La Folie Tristan est un roman noir. L’auteur maîtrise pleinement les codes du genre pour pouvoir jouer avec les clichés sans se laisser prendre. Le lieutenant Dapper n’est pas un alcoolique complètement perdu. Anna n’est pas une femme coquille vide qui ne sert qu’à mettre une touche féminine dans ces histoires d’hommes. Théo n’est pas qu’un simple petit garçon innocent. Le barbouze n’est pas qu’un prétexte à relancer le récit. En lisant ce roman on retrouve aussi l’un des sujets favoris de l’auteur, qui depuis bientôt vingt ans n’a écrit presque que sur les hommes. Gilles Sebhan était un écrivain de l’homosexualité masculine un peu trashos. Mais parler des hommes c’est parler des pères et des fils, c’est aussi ce qu’il fait depuis longtemps. Tirer le fil de la masculinité à partir de l’homosexualité, voilà qui est osé mais cela fonctionne.

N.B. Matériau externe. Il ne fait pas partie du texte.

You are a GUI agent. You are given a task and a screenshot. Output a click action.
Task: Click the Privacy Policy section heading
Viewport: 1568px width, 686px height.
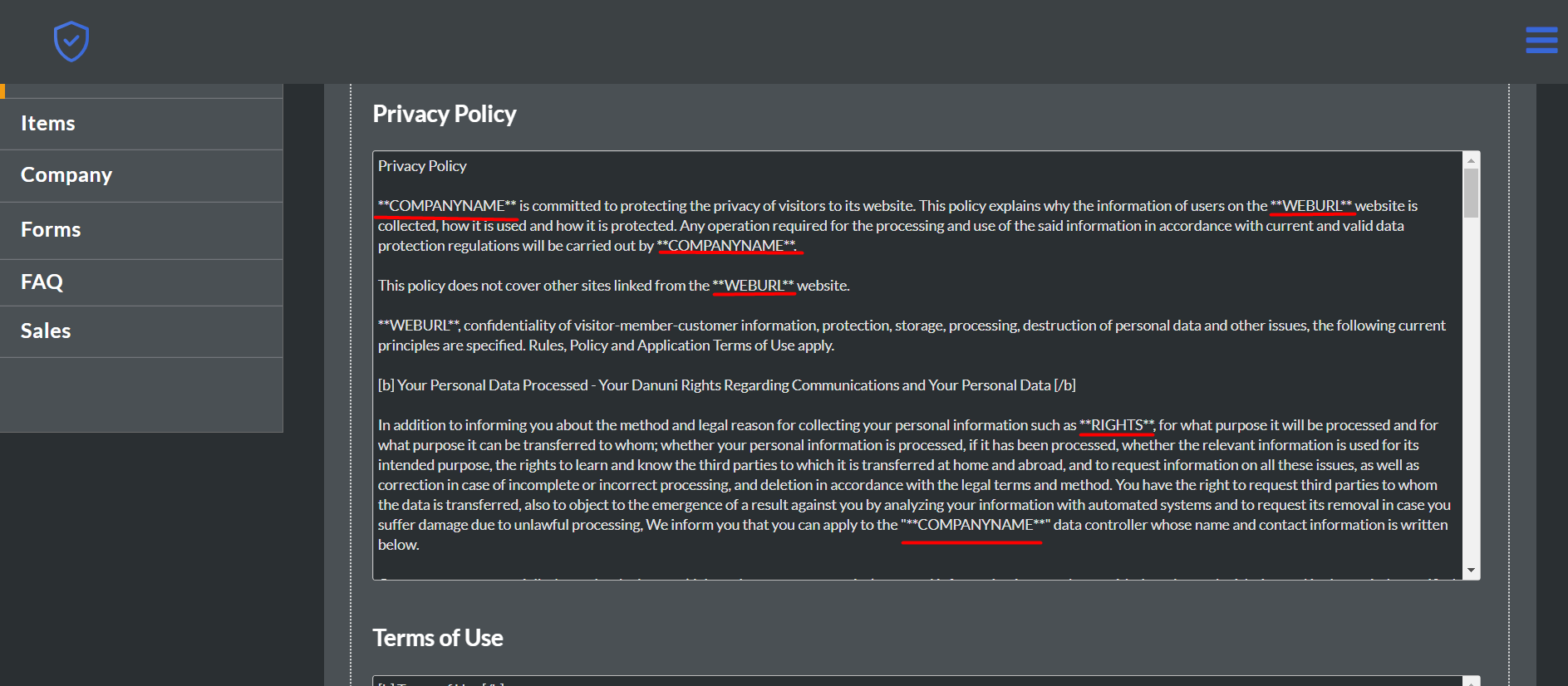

Ces hommes homos ou hétéros sont tous des fils-de ou des pères-de. C’est ce qui les relie. N’est-ce pas l’un des rôles de ce motif qui encadre La Folie Tristan : la sculpture biblique de l’Arbre de Jessé, représentant un arbre généalogique ancré dans la pierre à l’image des liens qui ne libèrent pas. Anna, la mère de Théo, hésite à retrouver Hélène, l’institutrice de Théo, avec qui la proximité grandit.
Elle est la figure homosexuelle du roman. Malgré sa discrétion, c’est une image de femme puissante qui prend la parole face à ce lieutenant de mari qui prend la place. Le docteur Tristan, quand nous l’avons rencontré il y a un an avait tout du grand coupable. Il n’est finalement coupable de rien d’autre que d’avoir aimé ces enfants étranges, d’en avoir oublié quelques uns. Théo a laissé dans son ravissement une part de son innocence. Non pas qu’il soit devenu coupable de quoi que ce soit, mais plutôt en ce que la morale ne veut pas accepter la réalité : Théo devient un homme, au contact d’Ilyas notamment. La folie fait grandir donc. Le roman se clôt presque sur une sorte de rite initiatique qui vient boucler la boucle entamée par les premières pages de Cirque Mort.
Gilles Sebhan écrit un livre riche : thriller ultra efficace pour le lecteur qui n’aurait pas feuilleté le premier roman, livre enquête sur la paternité, et sur la masculinité de l’étrange et du flou pour les autres. Livre d’introspection pour un personnage qui n’avait rien demandé mais qui va tout trouver dans ces pages. Récit d’apprentissage rock’n’roll pour un Théo que la norme voudrait voir comme une éternelle victime. « la folie le fascinait mais il savait qu’en chacun le fauve pouvait se réveiller » (p.158)
Dans quelques décennies, ces deux romans montreront la puissance de l’oeuvre de Sebhan en action, et on dira « Il faut lire les deux polars de Sebhan ».